嵐の前の静けさか、ボクシングの真正ジムは24日、大阪市内で会見を開き、WBC世界ライトフライ級王者・矢吹正道(29=緑)と前王者の寺地拳四朗(30=BMB)のダイレクトリマッチ(直接再戦)を3月19日に京都市体育館で行うことを発表した。

 両者は昨年9月22日に対戦。王者として矢吹の挑戦を受けた拳四朗は第9Rに右目上をカットしてTKO負けとなったが、試合後に映像がSNSで拡散されると「故意のバッティングではないか?」との疑惑が広がった。拳四朗陣営もバッティングを主張して日本ボクシングコミッション(JBC)へ意見書を提出。JBCは「不合理とは認められない」と回答したものの、WBCはビデオ検証の末に再戦の指示を出し、両陣営は昨年11月に合意に至っていた。

 両者は騒動以来、初めて公の場で顔を合わせた。会見では特にヒートアップすることなく、矢吹は「次もしっかり勝って、防衛していきたい。また前回同様チャレンジャー精神でいきたい」、拳四朗は「すぐ再戦してもらえることはすごく運がある。そのチャンスをしっかりつかんでチャンピオンに返り咲きたい」と冷静に話した。

 相手の印象について「拳四朗選手は自分より総合力が高い。意外にタフでスタミナもやっぱりすごくて、それ以外は予想通りでした」(矢吹)、「やっぱり一発はあると思う」(拳四朗)。それを踏まえ、両者はこんなプランを口にする。

「拳四朗選手はたぶん1個、2個変えてくると思うので、そこを考えてやってきたい。前回もどっちが勝ってもおかしくなかった試合。今回もそうなるかなと思います」(矢吹)

「前回あんまりポイントを取ってもらえなかったので、もうちょっと手数を増やして明確にポイントが取れれば。対処できるような引き出しはどんどん作ってきたい。落ち着いて違う作戦をしていけることを考えています」(拳四朗)

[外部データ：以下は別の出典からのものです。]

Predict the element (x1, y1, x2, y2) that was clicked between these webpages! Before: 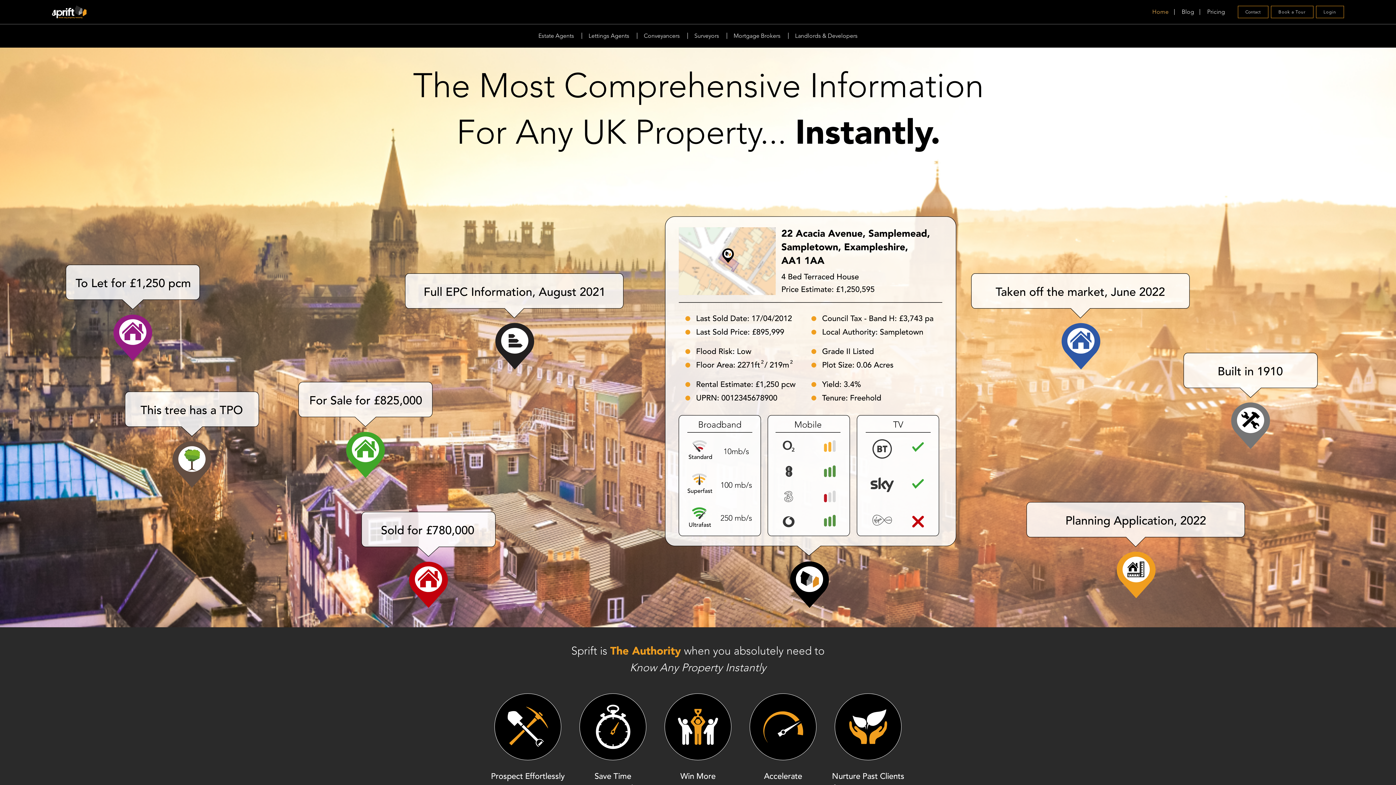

 さらに拳四朗は、口調こそ穏やかだが「試合は負けましたけど、僕の中で負けた試合ではなかった」「いつも通りの戦い方をしたら全然勝てると思うので、そこまで心配はしていない」「絶対に勝てる自信はあるので、しっかり決着つけてチャンピオンになりたい」と揺るがぬ自信を口にする。

 また、前回の試合の映像は数週間前にようやく初めて見たという。その感想を問われると「まあ思うことはいろいろありますけど、負けは負けなので足りない部分をしっかり補って。トレーナーとしっかり話し合っているので、そこを強化できれば負けることはないかなと思っています」と話した。

 なお、会見に立ち会ったプロモーターの真正ジム・山下正人会長は「周りが因縁のダイレクトリマッチという話なので、同じ会場でしっかり決着を付けてもらいたい」と語った。